Millie Black’s Booker Prize-winning writer-creator Marlon James is writing from the heart. He grew up in Jamaica, where both his parents worked on the police force. But he left the country shortly after graduating from the University of the West Indies to escape escalating anti-gay persecution and violence, having already been taunted as a “batty man” (homosexual) at his all-boys high school, and subjected to conversion therapy-like rituals that were meant to drive the gayness out of him.
Marlon worked on his debut series as a screenwriter on and off for around 10 years. Now he’s proud to tell a Jamaican story from an inside perspective – with five of his characters taking over the story for an episode each. “This is the first major international TV show to put my home country, Jamaica, centre stage, so it’s beyond awesome to have actual world-class Jamaican talent both in front and behind the camera,” Marlon says.
“My mother was one of the first policewomen in Jamaica to make detective. Storytelling has always struck me first and foremost as a mystery to be solved – which I’m sure I got from her. Millie, from the second she appeared in my imagination, was a brilliant, mercurial, hilarious, unpredictable force of nature; someone who was always there, just waiting for her story to be told. I didn’t create her, I found her,” he insists.
Gully Queens and Sunshine Ladies

Aside from growing up in a cop family, Marlon found a powerful, ready-to-tell story in the form of Get Millie Black’s Sunlight Ladies, who are based on Jamaica’s real-life Gully Queens – transgender and queer people who’ve formed a community in Jamaica's stormwater drainage system after being kicked out of their homes and hounded in the street.
After the Gully Queen community became the subject of the 2014 Vice documentary film, Young and Gay: Jamaica’s Gully Queens, British-Nigerian R&B singer RAY BLK cast four Gully Queens – Shadiamond, Mindy, Beyonka, and Sasha – in her 2016 music video for Chill Out.

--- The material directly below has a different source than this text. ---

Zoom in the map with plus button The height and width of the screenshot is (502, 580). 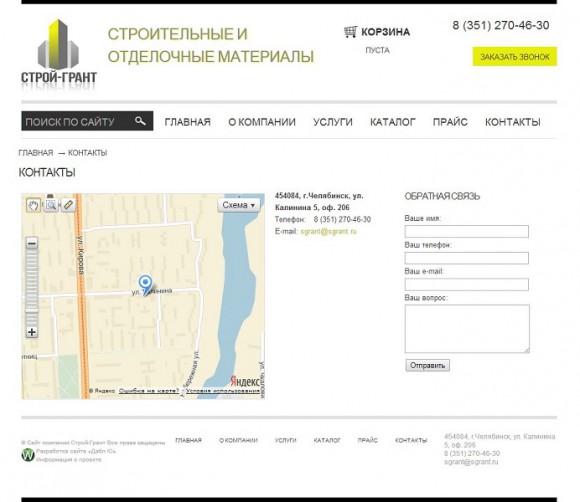(x=32, y=332)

Unlike Millie, though, not all Jamaica’s cops were willing to turn a blind eye, and Vogue.com reported that shortly after filming the music video, Shadaimond and her friends were raided by the police, who burned all the designer clothes that they’d been given during the production.
The Gully Queens also tend to lose their stormwater drain homes in extreme weather, making them vulnerable to hate crime on the street - like Mindy, who was attacked by men who threw acid in her face during Hurricane Matthew in 2016.
Despite the constant persecution and violence, though, Get Millie Black shows the love and vibrancy of the community that Hibiscus refuses to leave behind, even when Millie offers her a safe home and protection. And Millie is going to have to connect the dots and solve that mystery before she’s truly able to lay the ghosts of their childhood to rest.